UCMed eHealth for Maternity Package Deal Program
TERMS OF USE AGREEMENT

Last updated:  March 24, 2020

Please read these Terms and Conditions carefully before using the application UCMed Chat Box (the "Service") operated by  University of Cebu Medical Center ("us", "we", or "our").

Your access to and use of the Service is conditioned on your acceptance of and compliance with these Terms. These Terms apply to all visitors, users and others who access or use the Service.

By accessing or using the Service you agree to be bound by these Terms. If you disagree with any part of the terms then you may not access the Service.

To better serve the needs of people in the community, health care services are now available by the electronic transmission of information. This may assist in the evaluation, diagnosis, management and treatment of a number of health care problems for the women enrolled in UCMed Maternity Package Deal Program.  This process is referred to as “telemedicine” ,“telehealth” or “eHealth.” This means that you may be evaluated and treated by a health care provider or specialist from a distant location. Since this may be different than the type of consultation with which you are familiar, it is important that you understand and agree to the following statements.

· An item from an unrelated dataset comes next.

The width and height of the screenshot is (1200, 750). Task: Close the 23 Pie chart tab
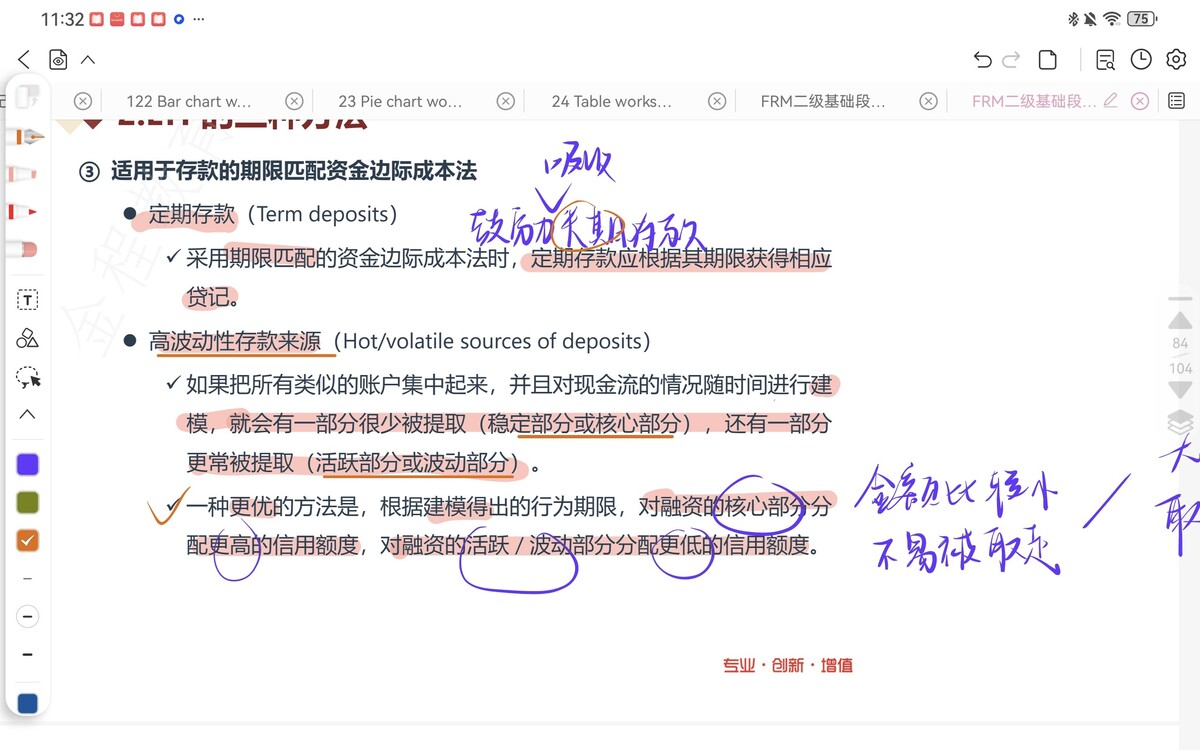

  1. The eHealth OB-Gyn healthcare provider will be at a different location from me.
  2. I may be asked for my medical history, examinations, x-rays, tests, photographs or other images by the specialist who is at a different location.
  3. I will be informed if any additional personnel are to be present other than myself, individuals accompanying me, and the eHealth OB-Gyn healthcare provider. I will give my permission prior to the entry of the additional personnel.
  4. The eHealth OB-Gyn healthcare provider will keep a record of the consultation in my medical record.
  5. RELEASE OF INFORMATION: eHealth OB-Gyn healthcare providers who provide professional services to the patient are authorized to furnish medical information from my emergency medical record to the another physician, if any, and to any insurance company or third party payer for the purpose of obtaining payment of the account. eHealth OB-Gyn healthcare provider is authorized to release information from my medical record to any other health care facility or provider to which my care may be transferred.
  6. I voluntarily consent to health care services provided by my doctor(s) or a designee, which may include diagnostic tests, drugs, examinations, and medical or surgical treatments considered necessary to treat my health problem.
  7. I understand that I may be released before all my medical problems are known or treated and it is my responsibility to make arrangements for follow-up care.
  8. I understand that I have the option to refuse eHealth service at anytime without affecting the right to future care or treatment and without risk losing my benefits.